It’s a Syn (Part 7)

Before we can resolve conflicts, we have to generate some. We can let each node try and register the same pool of names:

Init ==
     ...
    /\ names = [n \in Nodes |-> 1..MaxValues]

 Register(n) ==
    /\ names[n] # {}
    /\ LET next_val == CHOOSE o \in (names[n]): TRUE
         IN ...
        /\ names' = [names EXCEPT![n] = names[n] \ {next_val}]

This produces an immediate failure, and reveals that we have a race even without disconnection:

...

State 3: <Next line 139, col 5 to line 149, col 22 of module syn>
/\ states = <<<<"Register", n1, 1>>, <<"Register", n2, 1>>>>
/\ names = (n1 :> {} @@ n2 :> {})
/\ inbox = ( n1 :> <<[action |-> "sync_register", name |-> 1, from |-> n2]>> @@
  n2 :> <<[action |-> "sync_register", name |-> 1, from |-> n1]>> )
/\ locally_registered = (n1 :> (n1 :> {1} @@ n2 :> {}) @@ n2 :> (n1 :> {} @@ n2 :> {1}))
/\ disconnections = 0
/\ registered = {1}
/\ visible_nodes = (n1 :> {n2} @@ n2 :> {n1})

Both nodes can attempt to register the same name, even when connected, if it’s before the sync_register message has arrived/been processed.

= WHAT TO DO =
1. In the passage on name registration, what does letting each node register the same pool of names immediately produce?
2. Shorten the paragraph of the passage on name registration that begins "Both nodes can attempt" into a single brief sentence that keeps its main facts.
3. Extract, word for word, the stretch of the passage on name registration from "State 3: <Next" through "from |-> n1]>> )".
The lines after this stand apart from the passage on name registration.

= SUPPLIED DATA =
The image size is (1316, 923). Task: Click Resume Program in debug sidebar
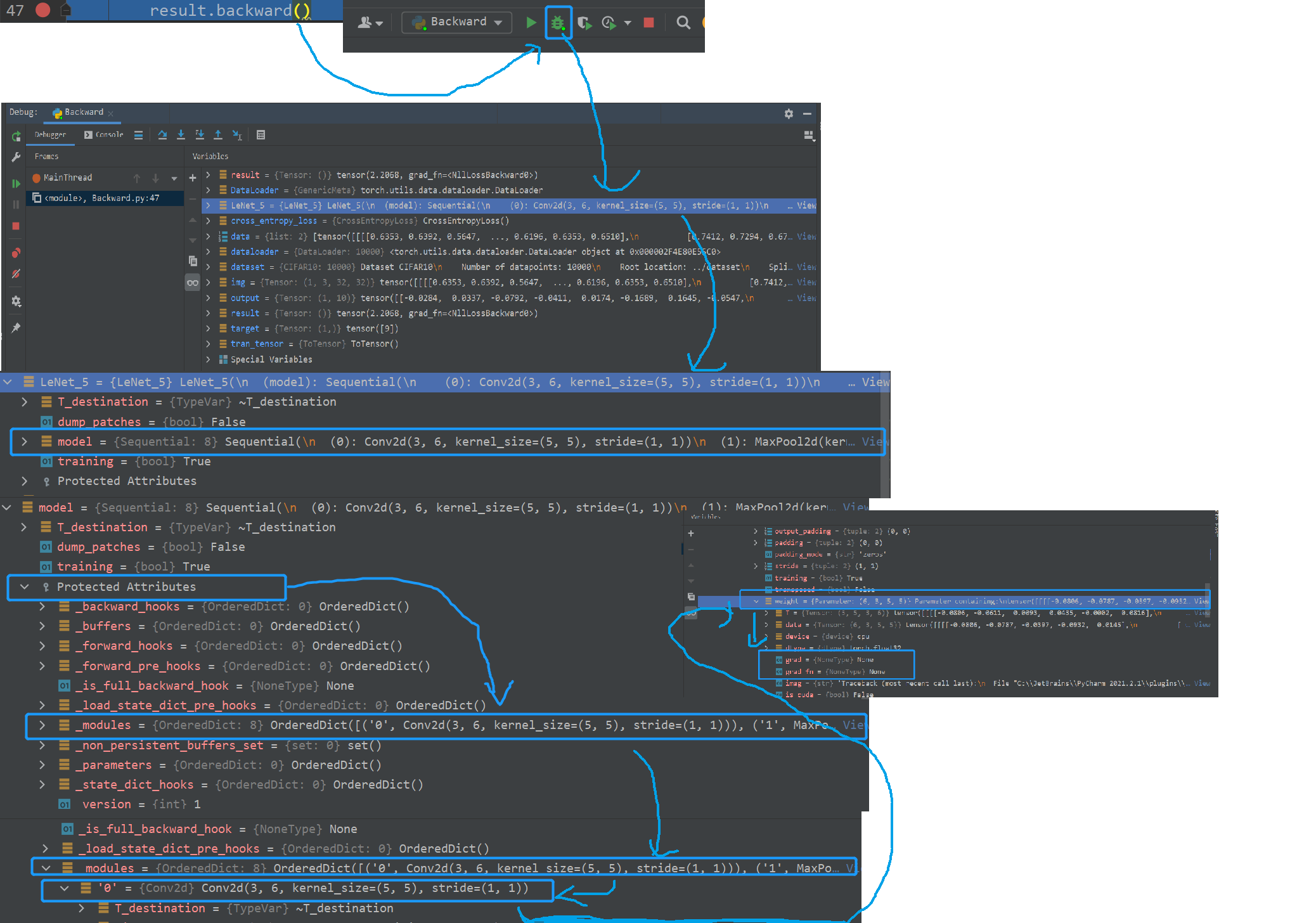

= ANSWERS TO EACH TASK =
1. An immediate failure, which reveals a race even without disconnection.

2. Even while connected, both nodes can try to register the same name before the sync_register message arrives or is processed.

3.
State 3: <Next line 139, col 5 to line 149, col 22 of module syn>
/\ states = <<<<"Register", n1, 1>>, <<"Register", n2, 1>>>>
/\ names = (n1 :> {} @@ n2 :> {})
/\ inbox = ( n1 :> <<[action |-> "sync_register", name |-> 1, from |-> n2]>> @@
  n2 :> <<[action |-> "sync_register", name |-> 1, from |-> n1]>> )